Fata, Pata yet to reap benefits of duty waiver on edible oil import

October 30, 2021
Fata, Pata yet to reap benefits of duty waiver on edible oil import

LAHORE: Tax and duty relief to only eight vegetable ghee and oil manufacturers in FATA/PATA is unable to bring down prices in the area rather the step cost almost Rs5 billion to the national exchequer in first three and half months of the ongoing fiscal.

The federal government had waived off all the duties and taxes to the tune of over Rs60,000 per ton on ghee/oil manufacturers in FATA/PATA which reduced 20 per cent the production cost of these units.

However, the relief did not reflect as far as consumer prices were concerned which remained unchanged at Rs 290-300 per kg/liter range.

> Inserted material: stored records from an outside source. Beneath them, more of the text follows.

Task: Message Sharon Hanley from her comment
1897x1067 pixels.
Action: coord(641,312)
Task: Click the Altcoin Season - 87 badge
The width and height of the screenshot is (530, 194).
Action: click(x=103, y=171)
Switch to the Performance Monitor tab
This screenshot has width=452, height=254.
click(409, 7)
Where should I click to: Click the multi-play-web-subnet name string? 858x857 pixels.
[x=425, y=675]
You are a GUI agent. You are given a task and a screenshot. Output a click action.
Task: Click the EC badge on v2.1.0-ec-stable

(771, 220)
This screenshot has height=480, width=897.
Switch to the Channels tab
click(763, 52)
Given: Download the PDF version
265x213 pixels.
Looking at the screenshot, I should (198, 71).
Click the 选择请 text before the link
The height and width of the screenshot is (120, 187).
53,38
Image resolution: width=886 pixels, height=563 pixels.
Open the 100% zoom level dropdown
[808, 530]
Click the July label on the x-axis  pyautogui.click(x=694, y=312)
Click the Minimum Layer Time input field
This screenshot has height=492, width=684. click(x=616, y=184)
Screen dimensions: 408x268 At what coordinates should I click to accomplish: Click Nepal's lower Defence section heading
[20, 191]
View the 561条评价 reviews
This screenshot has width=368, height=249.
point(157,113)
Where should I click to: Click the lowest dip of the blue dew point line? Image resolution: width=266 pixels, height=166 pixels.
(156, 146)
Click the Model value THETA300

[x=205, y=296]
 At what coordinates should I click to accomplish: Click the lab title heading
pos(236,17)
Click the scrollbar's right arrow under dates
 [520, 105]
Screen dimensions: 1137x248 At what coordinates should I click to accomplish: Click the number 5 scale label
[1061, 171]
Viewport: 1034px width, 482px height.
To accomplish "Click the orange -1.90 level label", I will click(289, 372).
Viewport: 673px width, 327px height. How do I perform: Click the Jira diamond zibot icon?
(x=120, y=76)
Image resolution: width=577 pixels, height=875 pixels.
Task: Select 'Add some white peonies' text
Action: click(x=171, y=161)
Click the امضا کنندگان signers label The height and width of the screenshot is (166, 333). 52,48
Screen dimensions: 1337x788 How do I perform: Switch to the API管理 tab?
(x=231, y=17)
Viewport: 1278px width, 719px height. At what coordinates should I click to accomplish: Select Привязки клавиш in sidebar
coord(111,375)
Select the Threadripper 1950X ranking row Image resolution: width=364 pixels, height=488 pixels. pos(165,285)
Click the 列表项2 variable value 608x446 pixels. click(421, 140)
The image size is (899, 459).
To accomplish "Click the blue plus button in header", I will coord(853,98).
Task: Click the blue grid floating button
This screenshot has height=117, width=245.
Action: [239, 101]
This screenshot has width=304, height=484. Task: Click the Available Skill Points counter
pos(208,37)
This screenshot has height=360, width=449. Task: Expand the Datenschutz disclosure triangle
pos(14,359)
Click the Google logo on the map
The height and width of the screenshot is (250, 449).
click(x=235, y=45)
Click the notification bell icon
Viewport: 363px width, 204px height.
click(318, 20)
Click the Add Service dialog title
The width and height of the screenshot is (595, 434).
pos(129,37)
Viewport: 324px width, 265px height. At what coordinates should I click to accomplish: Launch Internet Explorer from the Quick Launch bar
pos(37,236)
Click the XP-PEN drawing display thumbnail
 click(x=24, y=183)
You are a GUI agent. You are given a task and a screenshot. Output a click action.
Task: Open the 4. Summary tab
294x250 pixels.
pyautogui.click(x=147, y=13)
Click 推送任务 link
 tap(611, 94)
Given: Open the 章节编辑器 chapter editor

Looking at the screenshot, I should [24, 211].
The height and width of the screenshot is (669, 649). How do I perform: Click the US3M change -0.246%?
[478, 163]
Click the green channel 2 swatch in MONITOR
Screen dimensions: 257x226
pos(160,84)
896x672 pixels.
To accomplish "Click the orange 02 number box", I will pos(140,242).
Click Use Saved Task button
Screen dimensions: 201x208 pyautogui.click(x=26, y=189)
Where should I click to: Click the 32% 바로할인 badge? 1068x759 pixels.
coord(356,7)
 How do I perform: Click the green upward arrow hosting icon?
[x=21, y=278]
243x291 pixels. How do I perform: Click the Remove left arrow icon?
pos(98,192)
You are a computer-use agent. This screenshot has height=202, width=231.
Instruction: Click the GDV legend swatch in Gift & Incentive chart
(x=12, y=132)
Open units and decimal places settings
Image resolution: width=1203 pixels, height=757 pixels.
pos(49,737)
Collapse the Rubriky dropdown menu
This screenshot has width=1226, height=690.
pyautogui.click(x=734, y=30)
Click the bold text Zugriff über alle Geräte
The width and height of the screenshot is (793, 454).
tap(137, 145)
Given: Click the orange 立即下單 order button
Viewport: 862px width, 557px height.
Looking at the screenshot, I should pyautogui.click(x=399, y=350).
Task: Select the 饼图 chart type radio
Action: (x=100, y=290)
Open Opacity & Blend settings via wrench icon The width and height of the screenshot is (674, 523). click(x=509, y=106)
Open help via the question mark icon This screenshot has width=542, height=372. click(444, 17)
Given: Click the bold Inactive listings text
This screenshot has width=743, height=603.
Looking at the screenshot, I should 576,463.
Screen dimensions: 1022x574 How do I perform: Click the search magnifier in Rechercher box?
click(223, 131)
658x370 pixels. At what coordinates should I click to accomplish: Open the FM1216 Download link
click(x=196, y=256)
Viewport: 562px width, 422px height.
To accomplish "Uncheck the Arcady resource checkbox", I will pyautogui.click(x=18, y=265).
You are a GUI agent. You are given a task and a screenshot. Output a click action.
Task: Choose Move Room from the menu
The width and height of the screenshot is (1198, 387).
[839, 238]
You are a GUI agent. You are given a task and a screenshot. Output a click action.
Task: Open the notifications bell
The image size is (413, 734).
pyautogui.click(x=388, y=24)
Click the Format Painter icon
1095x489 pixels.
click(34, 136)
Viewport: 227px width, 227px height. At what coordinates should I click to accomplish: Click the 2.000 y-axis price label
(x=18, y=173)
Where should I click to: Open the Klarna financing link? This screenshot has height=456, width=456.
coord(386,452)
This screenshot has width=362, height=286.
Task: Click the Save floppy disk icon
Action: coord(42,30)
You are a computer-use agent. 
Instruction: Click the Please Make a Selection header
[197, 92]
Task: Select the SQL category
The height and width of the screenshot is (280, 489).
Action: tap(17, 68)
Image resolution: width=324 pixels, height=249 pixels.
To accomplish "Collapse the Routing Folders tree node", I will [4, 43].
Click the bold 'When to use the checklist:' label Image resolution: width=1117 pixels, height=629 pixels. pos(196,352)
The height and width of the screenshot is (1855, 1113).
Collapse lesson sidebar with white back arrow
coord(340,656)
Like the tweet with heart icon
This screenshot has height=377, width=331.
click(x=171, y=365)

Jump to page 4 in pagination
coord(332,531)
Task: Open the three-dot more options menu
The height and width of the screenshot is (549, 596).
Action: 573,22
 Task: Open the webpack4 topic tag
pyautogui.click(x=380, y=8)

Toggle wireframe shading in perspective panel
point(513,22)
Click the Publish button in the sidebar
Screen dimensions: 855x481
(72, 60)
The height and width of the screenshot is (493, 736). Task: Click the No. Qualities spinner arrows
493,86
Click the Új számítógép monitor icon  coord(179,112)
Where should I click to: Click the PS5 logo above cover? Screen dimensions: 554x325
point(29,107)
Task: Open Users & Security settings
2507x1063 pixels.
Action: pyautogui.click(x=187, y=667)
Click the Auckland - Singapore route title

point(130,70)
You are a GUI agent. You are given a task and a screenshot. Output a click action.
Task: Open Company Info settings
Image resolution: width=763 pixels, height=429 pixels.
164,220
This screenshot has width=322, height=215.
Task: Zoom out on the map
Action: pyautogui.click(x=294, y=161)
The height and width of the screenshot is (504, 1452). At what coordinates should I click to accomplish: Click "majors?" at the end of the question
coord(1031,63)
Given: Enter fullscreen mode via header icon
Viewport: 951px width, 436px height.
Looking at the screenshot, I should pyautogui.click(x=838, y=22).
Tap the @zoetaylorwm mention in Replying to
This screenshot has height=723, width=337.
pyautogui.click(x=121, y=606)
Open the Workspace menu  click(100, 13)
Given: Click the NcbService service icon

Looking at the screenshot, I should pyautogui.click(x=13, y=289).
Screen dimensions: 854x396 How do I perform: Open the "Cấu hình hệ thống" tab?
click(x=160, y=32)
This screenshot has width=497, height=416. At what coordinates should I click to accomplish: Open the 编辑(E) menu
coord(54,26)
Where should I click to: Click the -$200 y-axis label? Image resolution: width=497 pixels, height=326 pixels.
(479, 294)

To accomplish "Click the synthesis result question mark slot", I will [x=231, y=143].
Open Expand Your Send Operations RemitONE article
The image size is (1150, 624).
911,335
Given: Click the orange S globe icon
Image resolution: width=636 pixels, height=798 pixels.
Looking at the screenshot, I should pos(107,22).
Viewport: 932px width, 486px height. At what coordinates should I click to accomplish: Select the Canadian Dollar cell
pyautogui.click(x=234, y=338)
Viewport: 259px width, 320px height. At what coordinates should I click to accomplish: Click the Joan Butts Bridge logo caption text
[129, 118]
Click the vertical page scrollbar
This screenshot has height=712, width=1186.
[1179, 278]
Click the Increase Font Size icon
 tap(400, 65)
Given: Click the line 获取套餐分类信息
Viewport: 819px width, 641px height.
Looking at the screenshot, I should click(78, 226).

According to official import data about FATA/PATA units, the ghee/oil manufacturing units in the region had imported more than 82,000 metric ton edible oil by Oct 15. The import of these units was reasonably higher than their overall import during the last fiscal year.

The trend suggested that some of the players had imported edible oil more than the last year. One big player having ghee/oil manufacturing units other than the region had imported over 10,000 ton edible oil for its FATA/PATA unit in three and half months as compared to the last year’s overall import of 7,457 ton.

Another player had imported 18,820 metric ton edible oil during this period which was more than half of its last year’s overall edible import of 27,709 metric ton. Similarly, yet another player had imported 8,250 metric ton edible oil in just three and half months which was also higher than half of its last year total import of 16,485 metric ton.

The data suggested that expect for a couple of units, most of the players in the FATA/PATA region had imported edible oil much higher than their last year’s import. The import pattern suggested that the duty exempted edible oil was being supplied to the settled markets to abuse the benefit given specifically for the FATA/PATA region. This was also creating a disturbance in the overall industry in the settled areas in Punjab, and Sindh.

The industry was unable to compete with these players who were importing edible oil without duty while the settled area importers had to pay all the duties and taxes. If this import pattern would continue in the remaining fiscal year, it would create a substantial revenue impact which would be in billions on the kitty, as the settled areas units would reduce their import of edible oil and start purchasing it from the FATA/PATA-based units. These FATA/PATA region players were also attracting the settled areas players to purchase edible oil from them at lower rates.

There was a huge difference between the consumption and import of edible oil in the FATA/PATA region. The total consumption of the region was only 2.4 percent while it was importing 7.57 percent of edible oil of the country’s total import. Thus, only eight players of the region are importing 5.17 percent more edible oil than its consumption. The higher import of edible oil was being used in the settled areas.

According to source, some of the players with political backing had started manipulating the situation as their edible oil import was almost double within three months. They said that these players were selling the non-duty/taxes edible oil in the market. Even the FATA/PATA-bound supplies were not reaching there and culminating at Karachi and other parts of the settled areas.